● **Exercise tasks**
1: Return the records starting with the line that contains "You are a GUI" and going on through the line that contains "pyautogui.click(x=908, y=374)", repeating each line exactly and including both end lines.
2: Write the next part of the account about the two television news directors who share a name, picking up after the last sentence shown.

● **Extracted text**
We were never very close, but we had a long, and incredibly coincidental relationship.
We first encountered each other in 1984. I was a TV news director in Nashville. I read in one of the trade journals that another “The Poolman” had recently been promoted to news director at a station in Kansas City. I wrote him a letter (This was before e-mail, twitter, Facebook, etc.) to congratulate him.
“I hope you do well, so anyone who confuses us will also think well of me.”
Several months later, we met in person at an ABC affiliate news director’s meeting. A couple of years after that, again at a news directors’ meeting, we met on a sidewalk in Salt Lake City. Our conversation turned to family history and, to both of our surprises, we discovered we grew up with a few blocks of each other in the Pittsburgh suburb of Mt. Lebanon. He was about six years older than I, so we weren’t there at the same time. By the time, my family moved back about the time I was starting high school, he was already off at college.
We ran into each other from time to time in the world of television news. In 1992, I moved to the CBS station in Savannah. In 1995, I returned from lunch one day to find people in the newsroom acting strange towards me. I pulled someone over and asked them what was going on.

● **Given data**
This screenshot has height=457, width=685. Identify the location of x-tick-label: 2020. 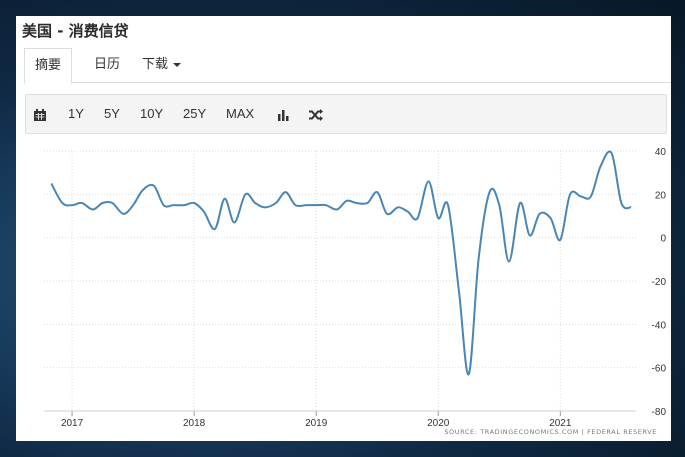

==

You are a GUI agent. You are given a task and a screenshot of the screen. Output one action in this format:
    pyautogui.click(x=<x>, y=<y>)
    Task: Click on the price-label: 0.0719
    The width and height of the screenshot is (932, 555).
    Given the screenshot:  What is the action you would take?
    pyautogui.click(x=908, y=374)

...

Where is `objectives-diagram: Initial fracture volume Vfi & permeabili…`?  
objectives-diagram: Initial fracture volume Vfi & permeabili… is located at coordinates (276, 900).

● **Answer set**
1:
You are a GUI agent. You are given a task and a screenshot of the screen. Output one action in this format:
    pyautogui.click(x=<x>, y=<y>)
    Task: Click on the price-label: 0.0719
    The width and height of the screenshot is (932, 555).
    Given the screenshot:  What is the action you would take?
    pyautogui.click(x=908, y=374)

2:
“Well, Poolman, your secret is out. We all know you are moving across town to the competition.”
“What?”
“They announced it to the staff this morning. The Poolman is the new news director at the NBC station.”
I knew immediately what was going on. So for the next five years My Evil Twin and I competed directly with each other as rival news directors with the same name at TV stations in the same town.
We both left our respective stations around the same time in the early 2000s, and both stayed in Savannah. My Evil Twin, aka “the other Poolman” ended up with two tours of duty at the third station in town. So we continued to run into each other until he got out of the business entirely a couple of years ago.
His death leaves just three “The Poolman”s left in Savannah. So to quote Mark Twain, “Reports of my death are grossly exaggerated.” — hopefully, for some time to come.